Neste dia eu estava com uma dor
nos tendões bem forte, e percebia que se evoluísse um pouco mais, ficaria
insuportável. Não sei se era a tensão do problema de dinheiro que eu estava
enfrentando.
Passamos por Población de Campos, Revenga de Campos, Villarmentero de Campos e Villalcázar de Sirga. Quando chegamos em Carrión,
estávamos procurando o albergue. Bram entrou numa loja, achei que ele fosse
perguntar pelo albergue, mas ele estava comprando 2 cajados de madeira.
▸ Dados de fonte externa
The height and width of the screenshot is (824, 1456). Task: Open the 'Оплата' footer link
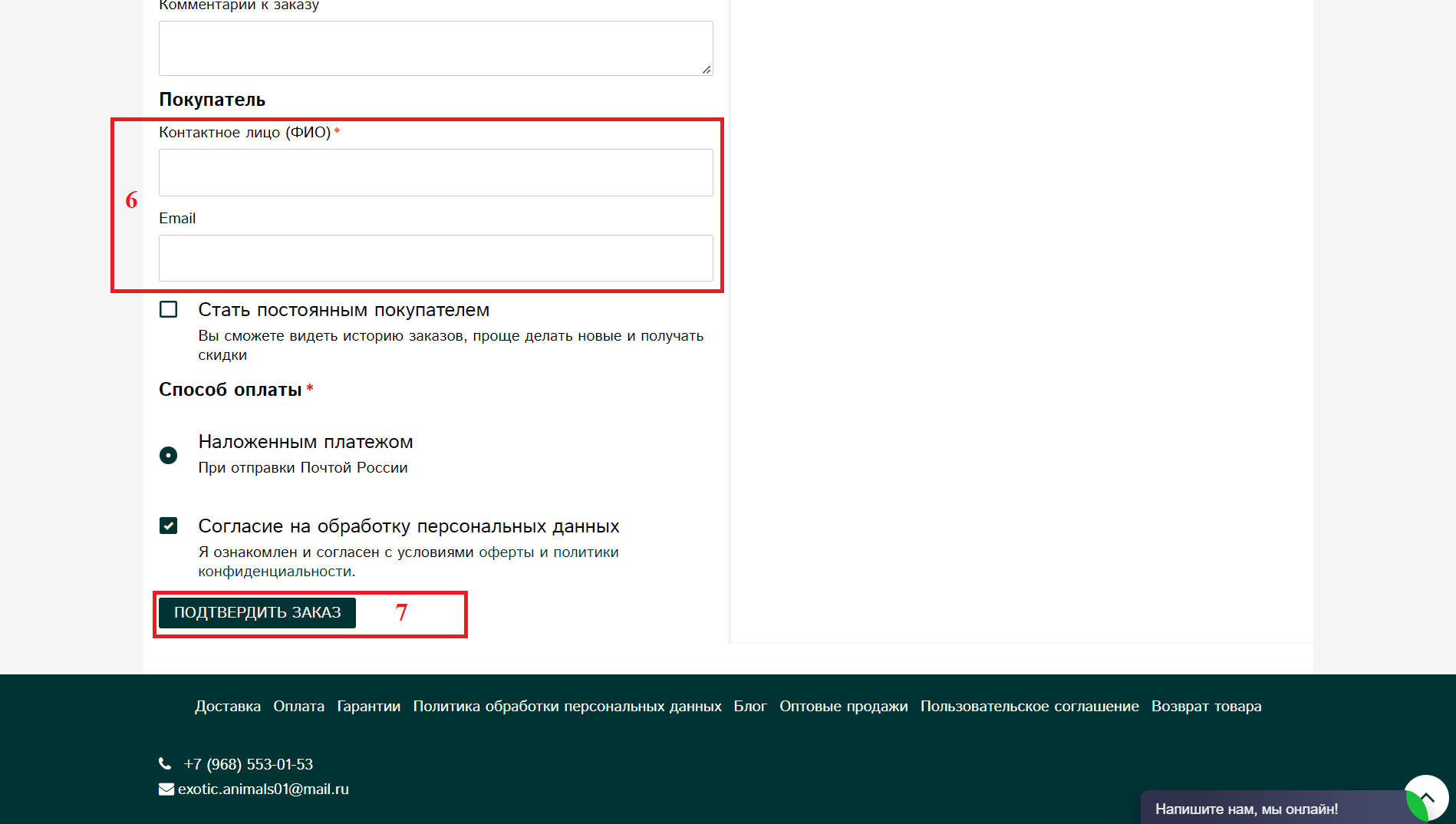pos(298,706)
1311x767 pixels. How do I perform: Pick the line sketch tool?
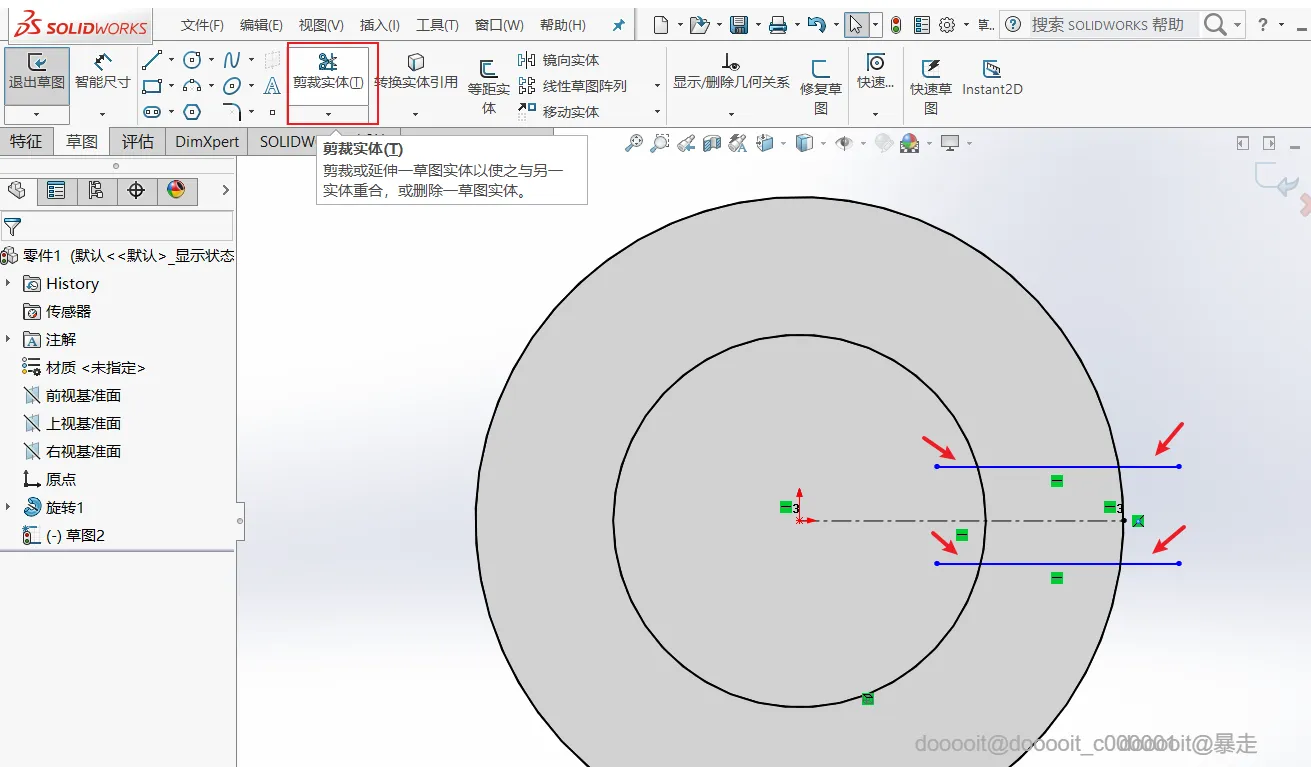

Virei
as costas e saí, com o restante do pessoal. Um senhor de idade nos parou na rua
e perguntou: peregrinos? Eu disse que sim. Ele pediu pra que o seguíssemos. Seguimos,
sem saber pra onde estávamos indo, entrando numas vielas e ele nos levou até o
albergue Espírito Santo. Na verdade havíamos passado pela entrada dele, quando
entramos na cidade, mas não fica visível. Ele nos levou até outra entrada. Deu
a impressão que ele fica sempre ali na rua à espera de peregrinos com cara de
perdidos, para guiá-los até o albergue.
Estávamos aguardando para carimbar
as credenciais, e Bram me mostrou seus novos cajados e perguntou: qual você
gosta mais? Eu peguei os cajados e falei: deixa eu testar isso pra ver como é.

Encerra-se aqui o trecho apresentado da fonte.